--- ARTICLE ---

“␣;”: A Simply Arited Concatenative Language

This article attempts to formalize “function composition instead of function application” definition of concatenative languages by introducing ␣;, a simple concatenative language based on two operations: composition (f g) and parallel concatenation (f ; g). Assuming that all function have fixed arities, we define concrete semantics of the language and show how to make it Turing-complete.

Among lesser-known programming languages, there're beautiful ones, that change the way you think about programming, and let you express things in a way you couldn't express before.

Concatenative languages allow you to write code in a way, hard or impossible in other languages (except, maybe, FP/FL). A program written in these languages can be readable without having any variables. Concatenative languages represent data flow in a simple and intuitive way, without requiring “.”, “(.) . (.)”, and other cryptic operations. And they achieve that not by complexy, but by simplicity.

Typical code in a concatenative language looks like this:

USING: io kernel sequences
http.client xml xml.data xml.traversal ;

"http://factorcode.org" http-get nip string>xml
"a" deep-tags-named
[ "href" attr ] map
[ print ] each

This code is very similar to unix pipelines, but much more powerful. Fuctions can have any input and output arities, and combinators allow higher order programming.

--- LISTED RECORDS ---

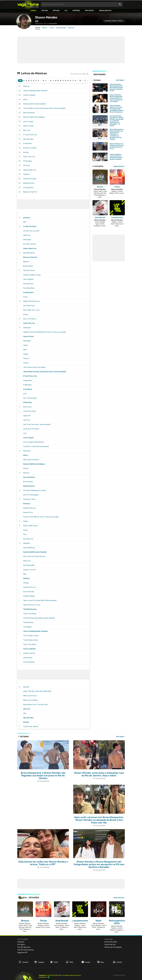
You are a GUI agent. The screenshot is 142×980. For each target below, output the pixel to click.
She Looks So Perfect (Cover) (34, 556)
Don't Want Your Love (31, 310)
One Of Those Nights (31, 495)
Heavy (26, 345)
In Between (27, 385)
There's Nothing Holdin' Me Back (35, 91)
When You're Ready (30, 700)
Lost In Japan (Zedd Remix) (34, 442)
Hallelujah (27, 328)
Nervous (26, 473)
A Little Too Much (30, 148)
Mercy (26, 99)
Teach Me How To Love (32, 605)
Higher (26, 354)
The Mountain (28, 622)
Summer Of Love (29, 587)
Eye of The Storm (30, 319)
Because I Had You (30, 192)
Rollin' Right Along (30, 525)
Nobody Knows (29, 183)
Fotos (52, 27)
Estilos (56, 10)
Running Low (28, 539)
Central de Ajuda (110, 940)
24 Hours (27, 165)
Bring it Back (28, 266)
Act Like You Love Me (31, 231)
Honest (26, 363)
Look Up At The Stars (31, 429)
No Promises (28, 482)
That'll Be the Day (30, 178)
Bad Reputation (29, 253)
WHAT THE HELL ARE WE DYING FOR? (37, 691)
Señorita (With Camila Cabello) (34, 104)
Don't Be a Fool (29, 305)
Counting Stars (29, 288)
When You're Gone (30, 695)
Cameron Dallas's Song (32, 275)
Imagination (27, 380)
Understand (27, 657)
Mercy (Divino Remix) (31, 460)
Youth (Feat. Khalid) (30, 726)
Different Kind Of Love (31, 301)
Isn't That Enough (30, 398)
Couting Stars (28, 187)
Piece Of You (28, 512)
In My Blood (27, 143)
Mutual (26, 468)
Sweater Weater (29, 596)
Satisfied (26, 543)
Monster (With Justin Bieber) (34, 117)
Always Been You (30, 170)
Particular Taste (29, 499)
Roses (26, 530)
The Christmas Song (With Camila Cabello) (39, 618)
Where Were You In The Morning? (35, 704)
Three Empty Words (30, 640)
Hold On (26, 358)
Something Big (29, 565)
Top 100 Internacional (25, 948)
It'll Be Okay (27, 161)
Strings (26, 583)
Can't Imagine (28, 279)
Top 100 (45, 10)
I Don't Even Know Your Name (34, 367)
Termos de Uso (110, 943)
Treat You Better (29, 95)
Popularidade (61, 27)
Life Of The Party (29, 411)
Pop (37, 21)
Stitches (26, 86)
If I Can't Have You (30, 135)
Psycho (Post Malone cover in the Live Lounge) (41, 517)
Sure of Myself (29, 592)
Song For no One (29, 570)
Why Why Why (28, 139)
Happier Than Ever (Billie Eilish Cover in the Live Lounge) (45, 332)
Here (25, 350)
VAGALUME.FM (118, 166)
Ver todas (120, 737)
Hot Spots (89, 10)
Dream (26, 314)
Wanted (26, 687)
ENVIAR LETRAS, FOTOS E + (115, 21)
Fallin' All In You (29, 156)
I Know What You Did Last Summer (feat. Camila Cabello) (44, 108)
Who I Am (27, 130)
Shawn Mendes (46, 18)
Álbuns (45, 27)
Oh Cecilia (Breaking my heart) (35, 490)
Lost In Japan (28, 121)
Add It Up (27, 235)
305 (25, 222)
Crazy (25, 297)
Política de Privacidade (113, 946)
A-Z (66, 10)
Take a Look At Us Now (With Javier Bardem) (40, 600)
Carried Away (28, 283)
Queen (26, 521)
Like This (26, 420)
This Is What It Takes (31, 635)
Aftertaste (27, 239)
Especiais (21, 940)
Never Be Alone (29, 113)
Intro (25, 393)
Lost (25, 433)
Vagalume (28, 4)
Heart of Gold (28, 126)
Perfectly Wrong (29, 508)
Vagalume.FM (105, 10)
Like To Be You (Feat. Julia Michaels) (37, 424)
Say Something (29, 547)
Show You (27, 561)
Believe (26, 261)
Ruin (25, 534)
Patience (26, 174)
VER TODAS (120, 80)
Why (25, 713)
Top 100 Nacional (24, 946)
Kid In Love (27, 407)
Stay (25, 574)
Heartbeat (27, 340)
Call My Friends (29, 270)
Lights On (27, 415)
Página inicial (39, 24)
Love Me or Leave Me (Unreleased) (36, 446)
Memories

---

* _GOALS_
A. Answer these questions about the article on ␣;.
(i) What two operations is ␣; based on?
(ii) What does the article assume about the arities of all functions?
(iii) What is the sample code said to be very similar to?
B. In the item position entries, start with the line containing "Youth (Feat. Khalid) (30, 726)" and continue through the line containing "Top 100 Internacional (25, 948)". Rewrite those lines, keeping each item's name and increasing both numbers of every click coordinate by 23.

* _RESULTS IN ORDER_
A.
(i) Composition (f g) and parallel concatenation (f ; g).
(ii) That all functions have fixed arities.
(iii) Unix pipelines.

B.
Youth (Feat. Khalid) (53, 749)
Different Kind Of Love (54, 324)
Isn't That Enough (53, 421)
Couting Stars (51, 210)
Piece Of You (51, 535)
In My Blood (50, 166)
Mutual (49, 491)
Sweater Weater (52, 619)
Satisfied (49, 566)
Monster (With Justin Bieber) (57, 140)
Always Been You (53, 193)
Particular Taste (52, 522)
Roses (49, 553)
The Christmas Song (With Camila Cabello) (62, 641)
Where Were You In The Morning? (58, 727)
Three Empty Words (53, 663)
Hold On (49, 381)
Something Big (52, 588)
Top 100 Internacional (48, 971)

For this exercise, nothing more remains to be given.